> [EXERCISE DETAILS] As an exercise in exact copying, transcribe the lines below from the one holding "You are a computer-use" through the last, with both ends included and pictures left out.

Collected data entries

* * * *

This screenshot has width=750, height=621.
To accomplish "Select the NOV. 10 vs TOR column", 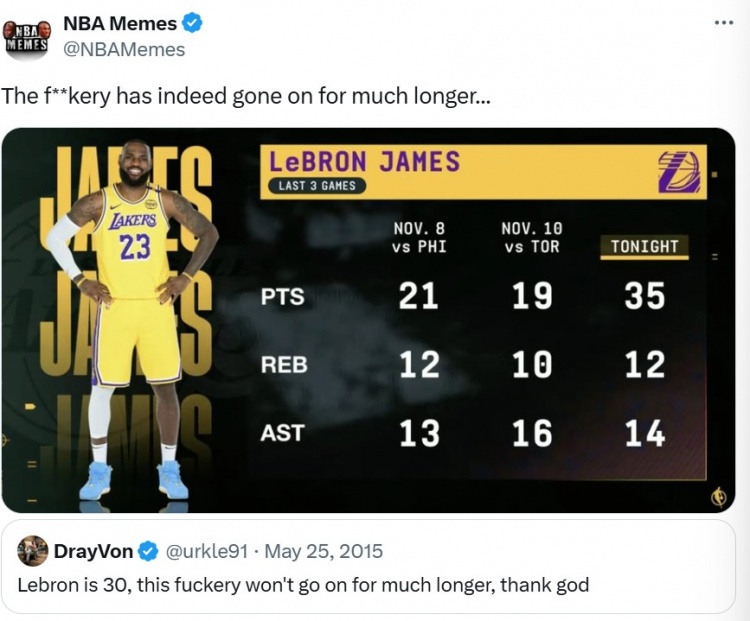I will (x=531, y=238).
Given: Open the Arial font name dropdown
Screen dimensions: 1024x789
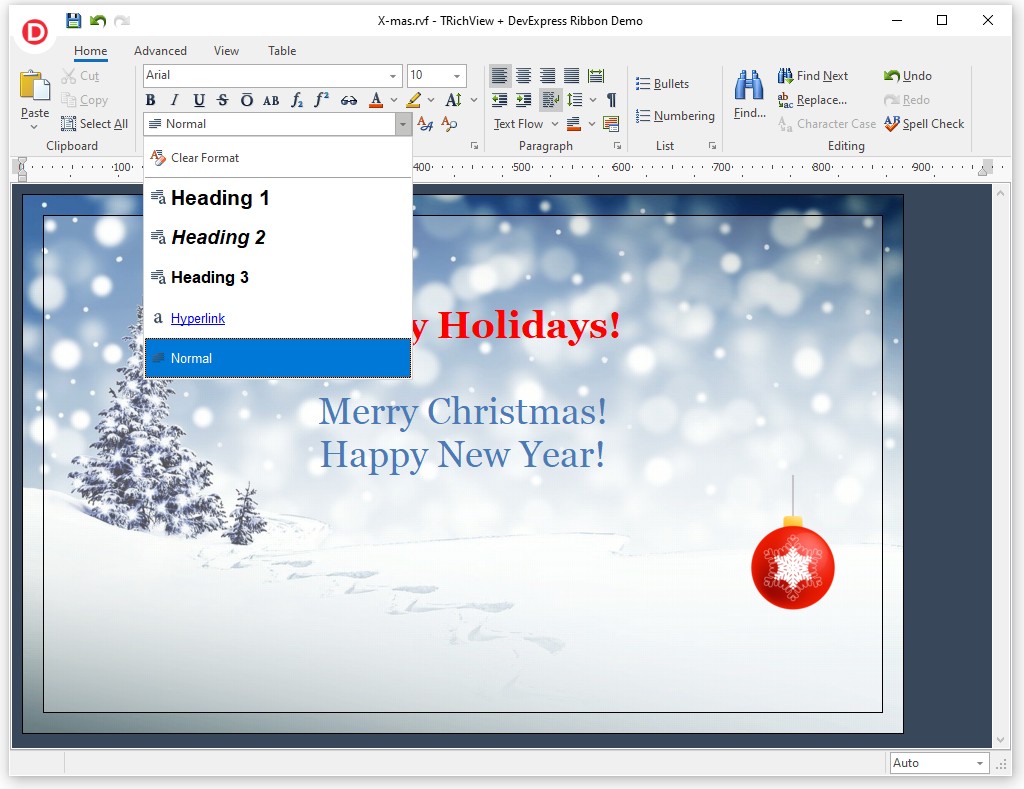Looking at the screenshot, I should coord(393,76).
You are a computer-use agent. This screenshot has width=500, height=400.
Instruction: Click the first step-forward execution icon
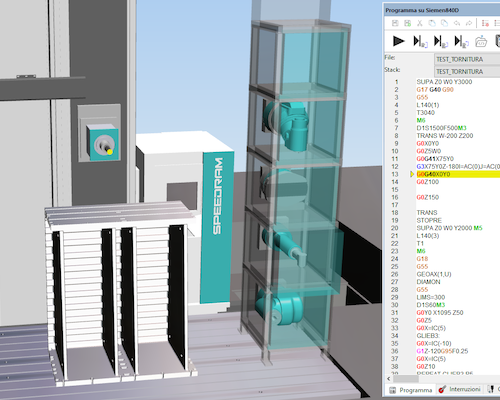(420, 42)
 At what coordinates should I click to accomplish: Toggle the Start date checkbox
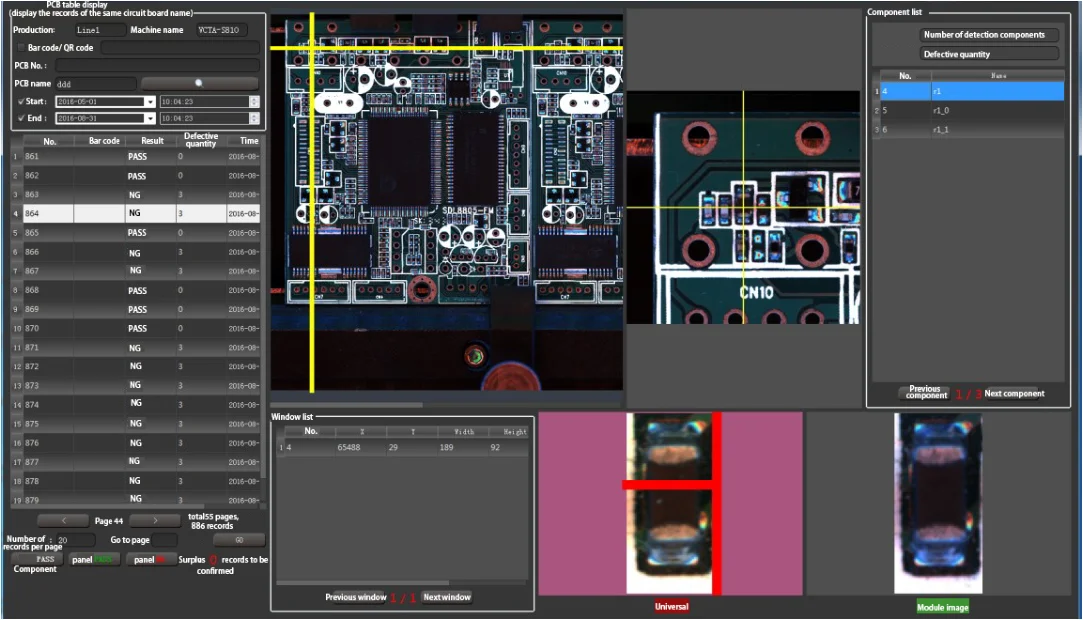click(x=21, y=101)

* * * *

> [SOLUTION TO THIS EXERCISE]
You are a computer-use agent. This screenshot has width=500, height=400.
Instruction: Click the first step-forward execution icon
(420, 42)
 At what coordinates should I click to accomplish: Toggle the Start date checkbox
click(x=21, y=101)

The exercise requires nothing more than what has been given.